Distributed I/O with ParaMEDIC: Experiences with a Worldwide Supercomputer

TitleDistributed I/O with ParaMEDIC: Experiences with a Worldwide Supercomputer
Publication TypeConference Paper
Year of Publication2008
AuthorsBalaji, P, Feng, W, Lin, H, Archuleta, J, Matsuoka, S, Warren, A, Setubal, J, Lusk, EL, Thakur, R, Foster, IT, Katz, DS, Jha, S, Shinpaugh, K, Coghlan, SM, Reed, D
Conference NameInternational Supercomputing Conference, Outstanding Paper Award
Date Published06/2008
Conference LocationDresden, Germany
Other NumbersANL/MCS-P1509-0608

Achieving high performance for distributed I/O on a wide-area network continues to be an elusive holy grail. Despite enhancements in network hardware as well as software stacks, achieving high-performance remains a challenge.

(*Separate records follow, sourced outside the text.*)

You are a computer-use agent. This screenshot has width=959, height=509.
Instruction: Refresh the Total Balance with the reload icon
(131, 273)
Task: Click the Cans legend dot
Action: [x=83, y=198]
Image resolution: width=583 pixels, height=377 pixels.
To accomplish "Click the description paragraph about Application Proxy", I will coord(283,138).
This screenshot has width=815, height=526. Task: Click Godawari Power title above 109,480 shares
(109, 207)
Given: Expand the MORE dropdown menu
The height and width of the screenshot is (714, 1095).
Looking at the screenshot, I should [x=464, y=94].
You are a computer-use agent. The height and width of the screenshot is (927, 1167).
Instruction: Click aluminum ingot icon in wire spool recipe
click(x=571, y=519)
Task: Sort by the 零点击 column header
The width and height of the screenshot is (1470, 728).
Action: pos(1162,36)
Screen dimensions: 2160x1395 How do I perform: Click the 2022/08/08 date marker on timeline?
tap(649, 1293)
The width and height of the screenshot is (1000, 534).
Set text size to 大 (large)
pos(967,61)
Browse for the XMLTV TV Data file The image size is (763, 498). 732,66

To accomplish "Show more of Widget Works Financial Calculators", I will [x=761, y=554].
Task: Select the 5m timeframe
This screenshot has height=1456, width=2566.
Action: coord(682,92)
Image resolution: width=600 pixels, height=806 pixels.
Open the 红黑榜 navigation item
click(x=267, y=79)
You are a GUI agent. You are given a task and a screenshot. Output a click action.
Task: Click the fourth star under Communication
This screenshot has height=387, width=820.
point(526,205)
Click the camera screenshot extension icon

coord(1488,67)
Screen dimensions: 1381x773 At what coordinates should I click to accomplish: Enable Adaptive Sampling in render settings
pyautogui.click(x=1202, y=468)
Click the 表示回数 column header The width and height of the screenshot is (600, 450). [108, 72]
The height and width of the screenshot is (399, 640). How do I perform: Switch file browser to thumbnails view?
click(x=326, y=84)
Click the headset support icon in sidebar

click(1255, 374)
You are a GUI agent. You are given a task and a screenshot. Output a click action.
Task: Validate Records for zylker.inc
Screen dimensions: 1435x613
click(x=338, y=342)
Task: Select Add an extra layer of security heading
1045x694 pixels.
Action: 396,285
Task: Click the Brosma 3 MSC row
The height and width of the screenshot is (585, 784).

In this paper, our worldwide team took a completely new and non-traditional approach to distributed I/O, called ParaMEDIC: Parallel Metadata Environment for Distributed I/O and Computing, by utilizing application-specific transformation of data to orders-of-magnitude smaller meta-data before performing the actual I/O. Specifically, this paper details our experiences in deploying a large-scale system to facilitate the discovery of missing genes and constructing a genome similarity tree by encapsulating the mpiBLAST sequence-search algorithm into ParaMEDIC. The overall project involved nine different computational sites spread across the U.S. generating more than a petabyte of data, that was “teleported” to a large-scale facility in Tokyo for storage.